Strangely, many airlines still insist that its female flight attendants wear, if not stilettos exactly, then certainly a mid-height heeled shoe — precisely the kind of impractical choice for a job that requires standing most of the time, and on those individuals whose mobility you might want to maximize in case of emergency. Last year, the Spanish airline Iberia trumpeted that its new uniform allowed its female attendants to wear sneakers — but only during take-off and landing. The rest of the time heels between three and six inches would be expected.
If the association between high heels and sexiness is in flux, perhaps the connection with professionalism — the high heel as power dressing — is no less certain. The culture is changing, albeit about as slowly as it’s possible to run in heels: In 2016, one woman made international headlines after her employer, the accounting giant PricewaterhouseCoopers, sent her home without pay for refusing to wear a two-to-four inch heel, in accordance with its dress policy for women. That brought a change in U.K. law making it illegal to require women to wear heels at work. And yet in 2021, also in the U.K., a nightclub was called out for refusing entry to a group of women for not wearing heels, while men were allowed to wear sneakers.
Yet the high heel is not dead yet. If women burned their bras, more metaphorically than literally, in the 1970s to make a point about their oppression, sartorial and otherwise, it doesn’t seem as though the high heel is being rejected in the same way, even though Julia Roberts, Kristen Stewart and, this year, Jennifer Lawrence have each made a pointed refusal to adhere to the Cannes Film Festival’s high-heel mandate.

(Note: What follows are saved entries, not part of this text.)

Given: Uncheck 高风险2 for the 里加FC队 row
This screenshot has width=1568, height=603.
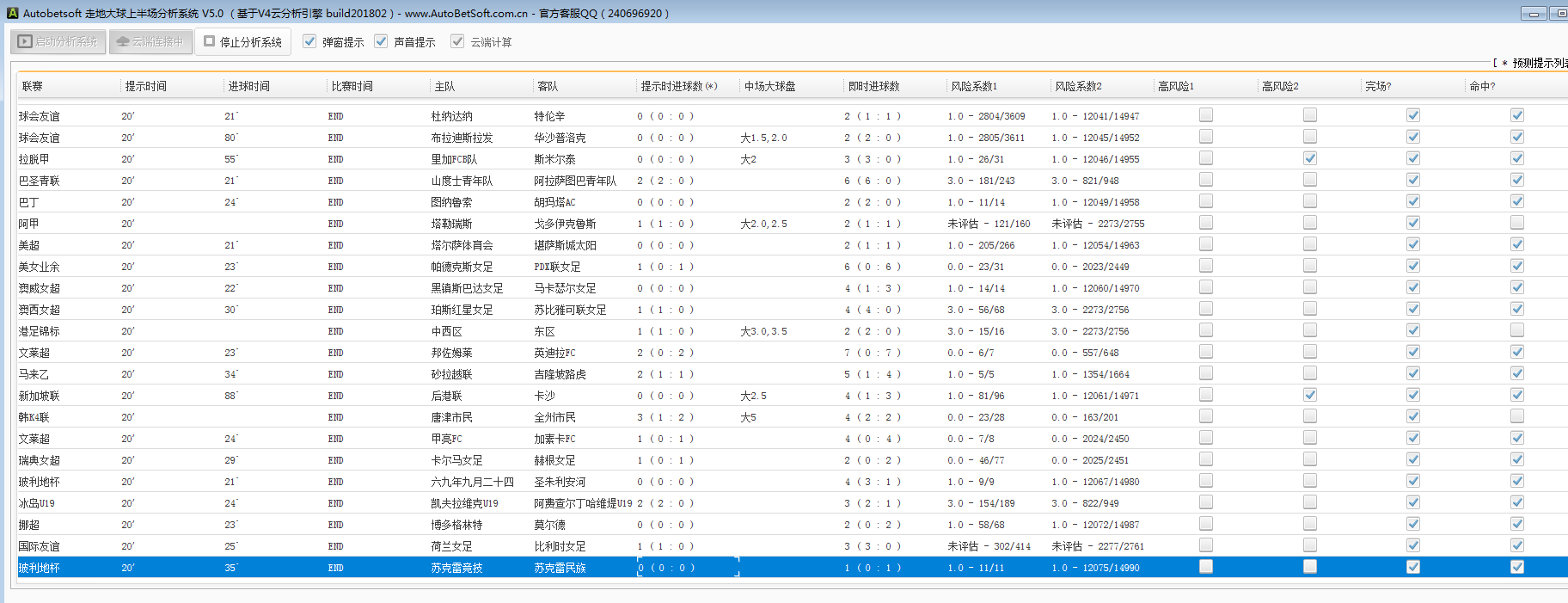Looking at the screenshot, I should coord(1309,158).
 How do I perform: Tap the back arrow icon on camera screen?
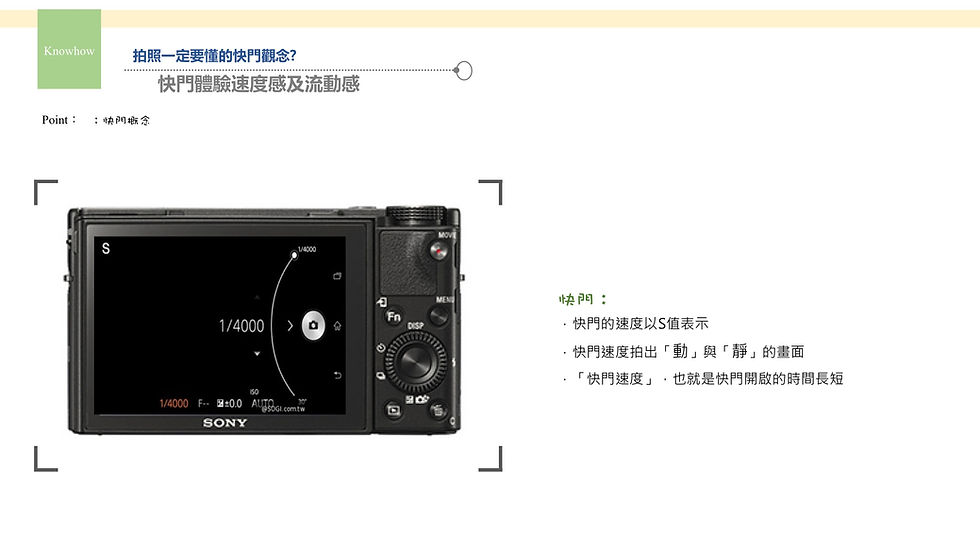click(x=338, y=375)
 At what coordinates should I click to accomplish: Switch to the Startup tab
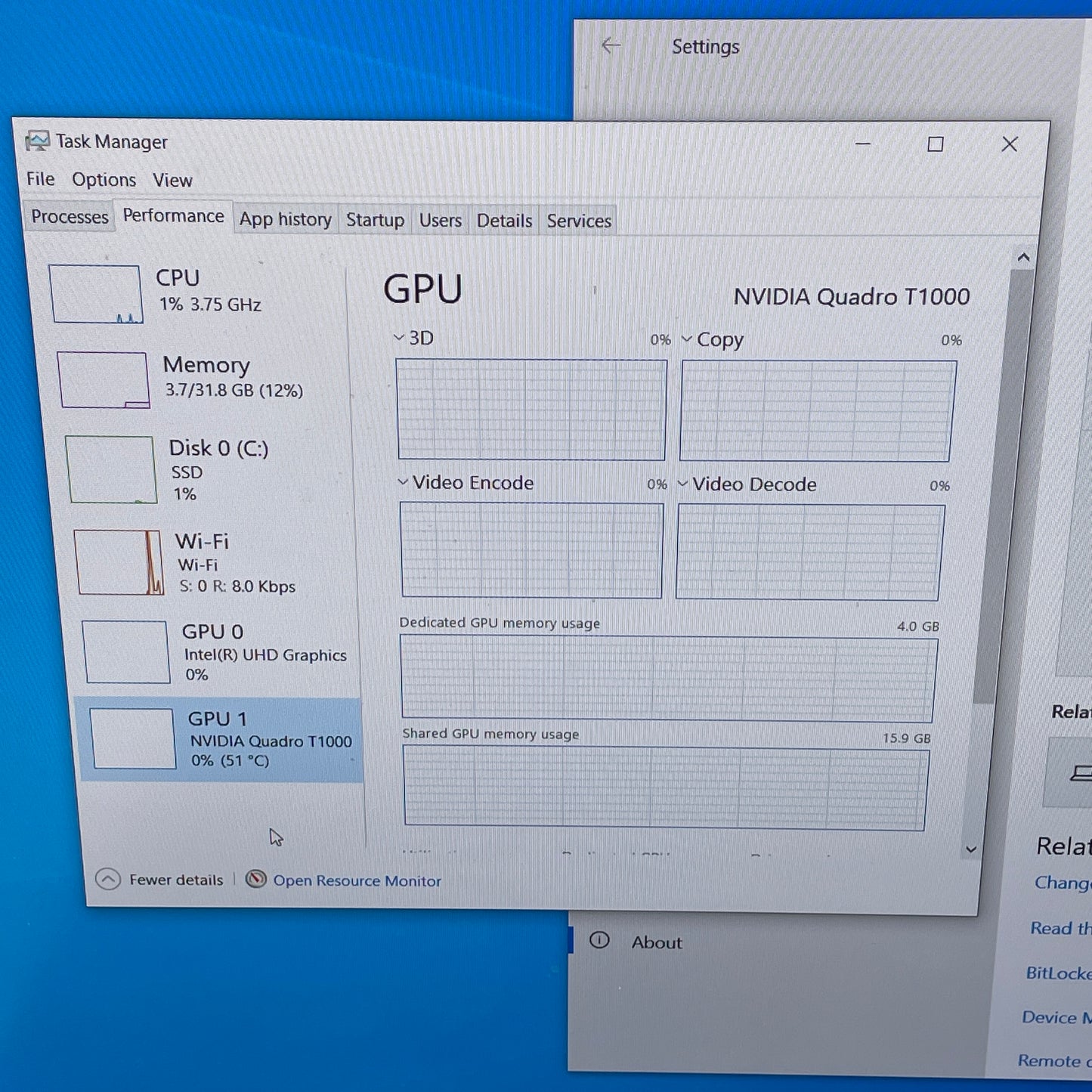tap(375, 220)
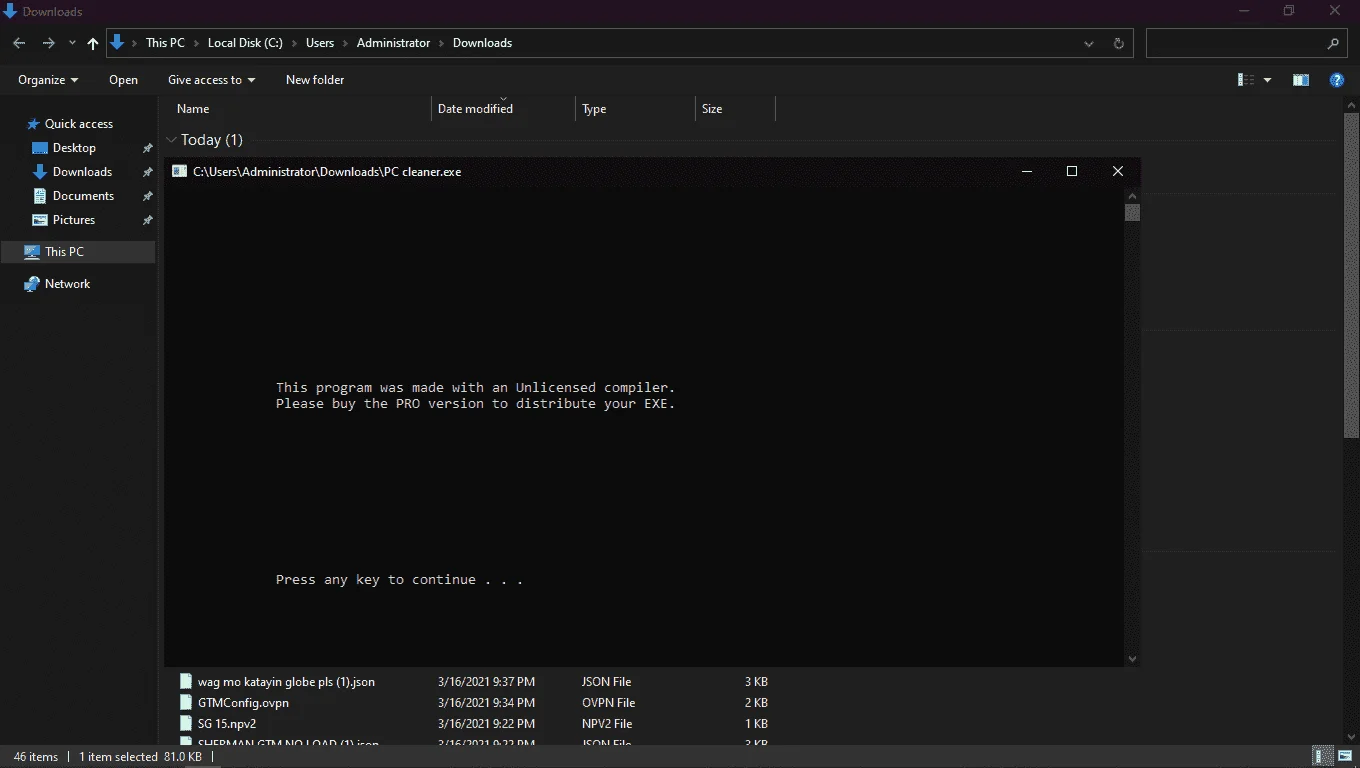
Task: Open the Give access to dropdown
Action: (x=211, y=80)
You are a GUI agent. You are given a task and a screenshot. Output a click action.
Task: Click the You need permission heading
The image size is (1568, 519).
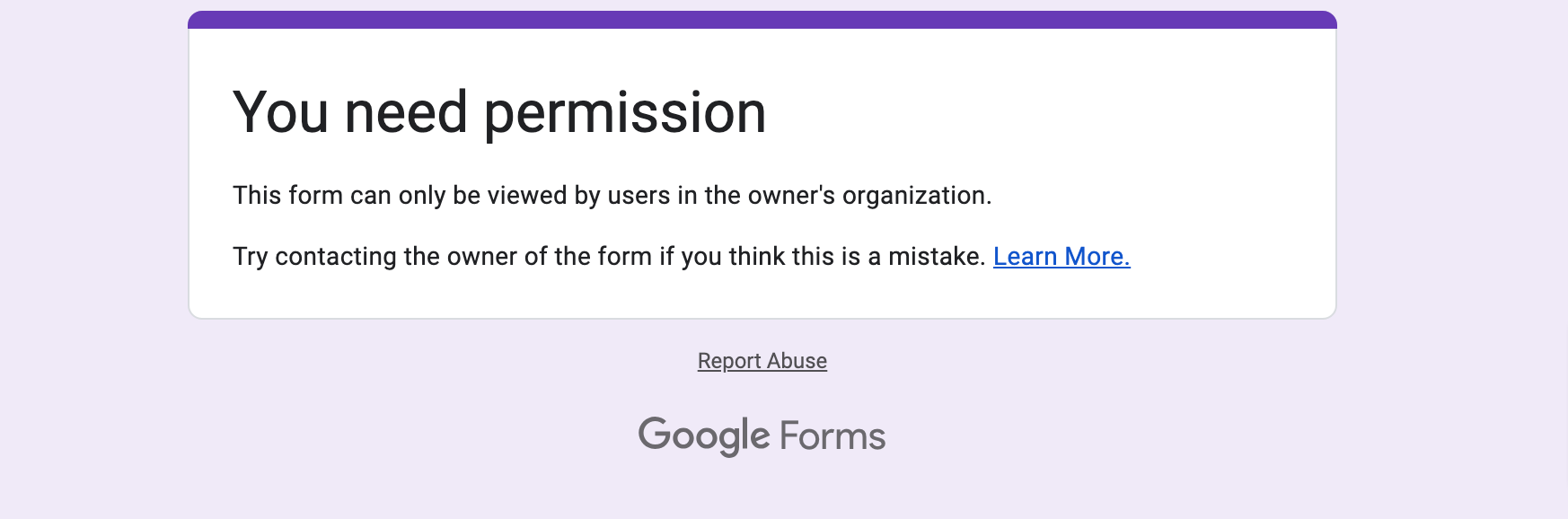pyautogui.click(x=499, y=114)
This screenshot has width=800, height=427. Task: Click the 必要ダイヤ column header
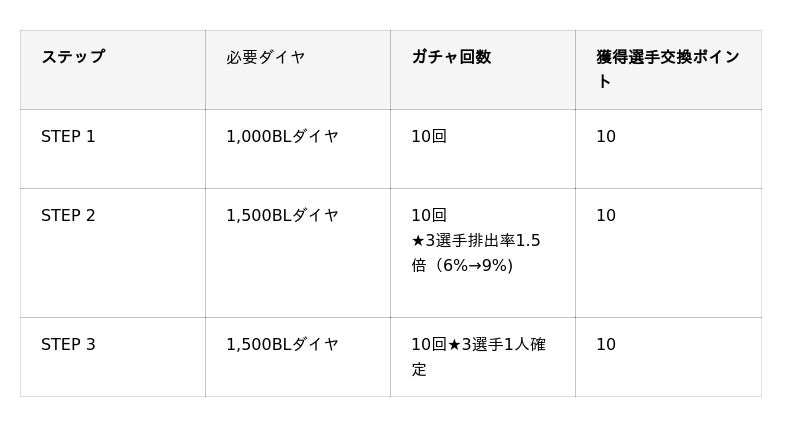[x=265, y=57]
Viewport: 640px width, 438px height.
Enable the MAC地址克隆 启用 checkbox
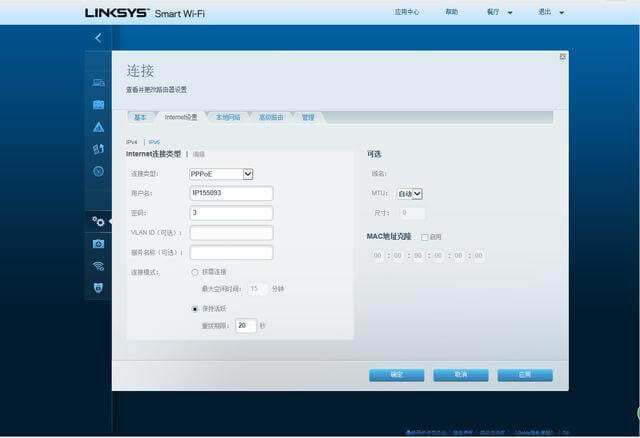click(425, 237)
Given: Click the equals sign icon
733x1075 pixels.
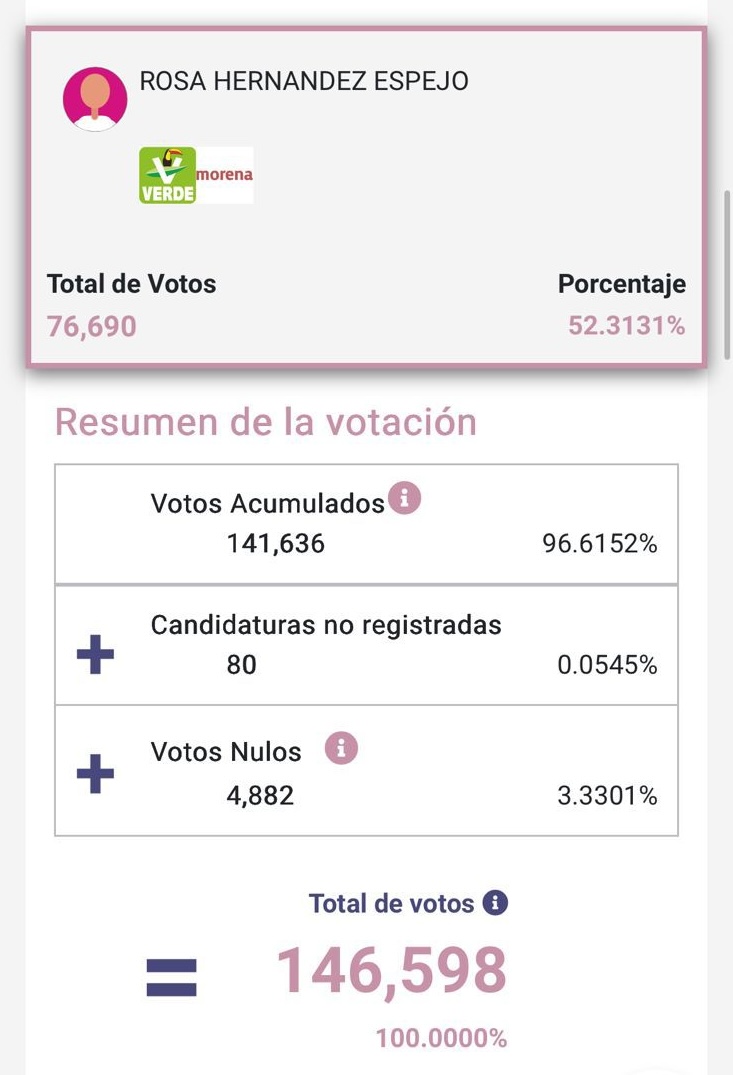Looking at the screenshot, I should click(x=172, y=977).
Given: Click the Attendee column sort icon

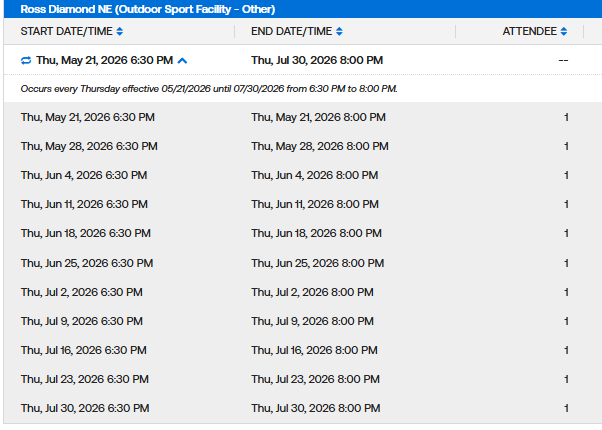Looking at the screenshot, I should [564, 32].
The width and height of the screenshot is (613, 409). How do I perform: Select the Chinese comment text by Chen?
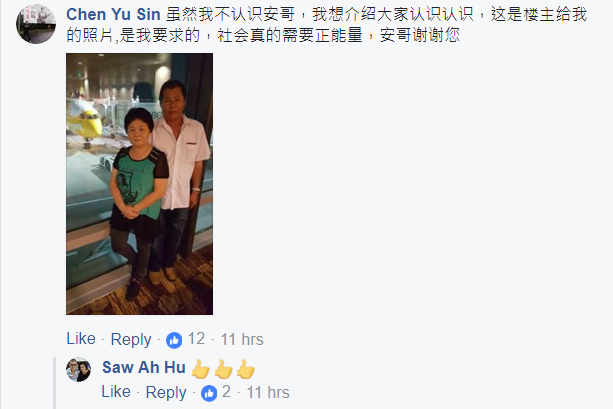[x=326, y=25]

With the dust of the pandemic settling, people may be going out less often than they were, but when they do they want some pizzazz: sales of Manolo Blahnik and Christian Louboutin, the two powerhouse high heel brands, are said to be healthy, even if wearing their products may not be. Others say that the proliferation of sneakers means a heel renaissance can’t be too far away.
Some women will be ready. Remarkably, there are those so dedicated to their heels that they even have botox filler injected into the balls of their feet, and between the joints of their toes, just so they can stand to wear them that little bit longer.